Las uñas de Angelín tienen el color oscuro de la noche. Le mira su madre como si estuviera mirando la piel quemada de un desconocido y hay en su mirada esa implacable serenidad que tantas veces llega con el desamparo. Ya no hay en las manos de Guadalupe más temblores que los del recuerdo, ya sólo ésos, los mismos de cuando recorría con esas manos la cara asustada de Sebastián y le decía que no se fuera al monte, que lo de la paliza del guardia Zunzunegui no podía ser un motivo tan fuerte que les obligara a la separación y a dejar al crío sin padre y con la madre siempre amenazada por los civiles
—Porque eso lo sabes, bien que lo sabes, Sebastián, que si te subes al Cerro no nos van a dejar tranquilos al Ángel ni a mí, claro que lo sabes
—Lo que sé es que a ese guardia lo voy a matar esta noche y así se acabarán sus palizas y el trajinar tanto con los fusilamientos, que le da gusto eso de llevar gente de los pueblos para que le den el paseo en Paterna y ya no hay más cojones que acabar de una vez con sus cabronadas
—Déjate estar de matar al guardia y a nadie, que te has puesto mal de la cabeza o qué, tanto con matar y matar, anda y no seas loco y ven
y Guadalupe le rozaba la cara con las manos y luego se las ponía en el delantal a cuadros grises y se limpiaba el sudor de Sebastián y los nervios que se la comían de la cabeza a los pies.

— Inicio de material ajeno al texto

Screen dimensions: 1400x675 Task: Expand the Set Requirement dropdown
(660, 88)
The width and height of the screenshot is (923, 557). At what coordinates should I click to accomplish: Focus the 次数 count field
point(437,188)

Y vuelve a mirar las uñas de Angelín y es como si entrara más negra la noche hasta el miedo. Y cuando le ha puesto primero agua fría y después aceite de oliva para que no se muera de dolor, Guadalupe no sabe si gritar o morirse allí mismo, si dominar la desesperación o bajar al río para que las aguas la lleven hasta el océano y seguir viviendo allí con los peces y los pájaros blancos que salen en el Nodo cuando aparece Franco tirando la caña al mar desde su barco. Se acurruca Angelín en el silencio y siente las manos como si fueran las manos de otro, como si ya no las tuviera y en su lugar hubiera sólo un vacío absurdo como hay un vacío absurdo en el camal volador de Hermenegildo
—No siento las manos, madre
dice. Y se las muestra así, quemadas, temblorosas, más negras que la noche.